In that moment, me, the girl who always felt “My Funny Valentine,” a minor key celebration of the gorgeousness of the off-kilter and the potency of love’s enduring nature, was the song to end all songs-found herself blown away. This may be the one song above all others, the one that would be saved if all other music was to be eradicated.

It was sobering, and it was absolute, something so sad, so painful, so quietly impassioned that there was no denying it. Indeed, it was a song that I would come back to watching the twinkling carpet on either side of Mulholland Drive, flying over Chagrin River Road outside Cleveland, Ohio, cresting the Mississippi River on lost nights in Memphis and crawling along the edge of Martha’s Vineyard under pinpricks of stars falling on the sea grass.

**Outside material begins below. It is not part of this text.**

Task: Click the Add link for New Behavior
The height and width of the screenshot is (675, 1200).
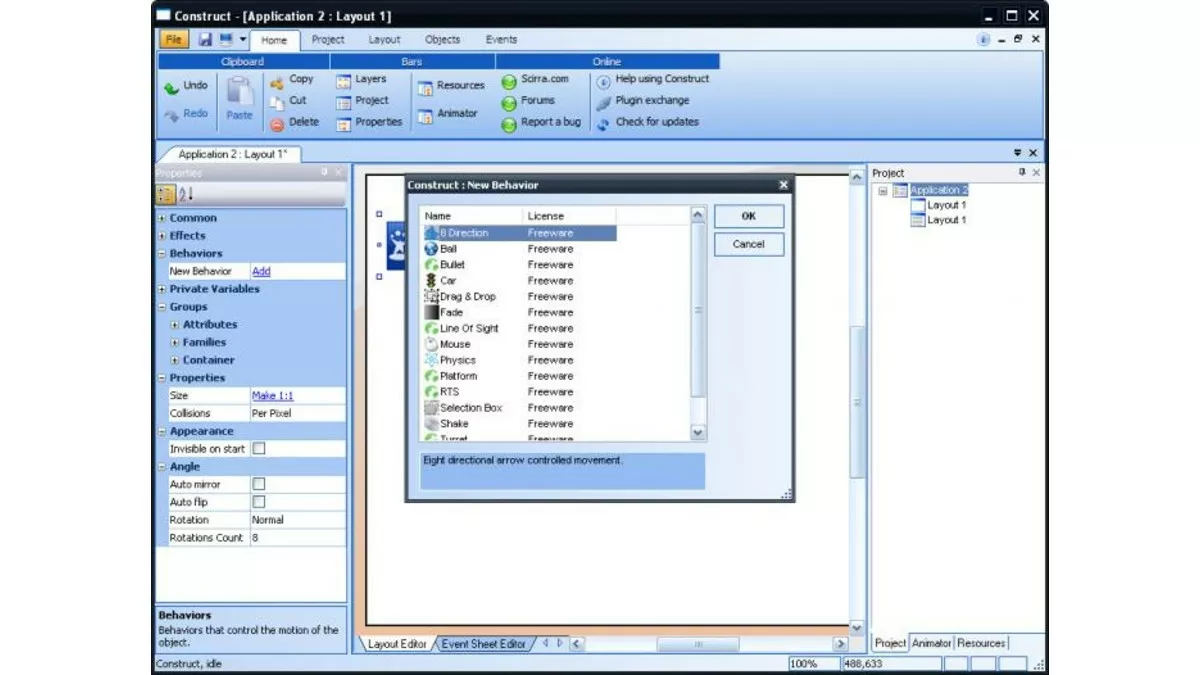Action: click(x=261, y=271)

Any time, any place, anywhere… when I want to know what sad is, I go back. Bad speakers are even better than a high tech sound system. Windows rolled down preferable to attic rooms without ventilation. But always, it’s there… a song that is nothing more than a haunted woman’s voice laid over a demo that couldn’t be trumped in the studio.

Maybe like the song itself, it was that bit of feeling dripped across the keyboards like so much hot wax that slowly melted and flowed away, only to cool somewhere unintended. Regardless of the how, it worked. Twenty-five years later, nothing moves me quite as much or as consistently.

And if that’s not what songs are supposed to do, then maybe I’ve missed the point all along.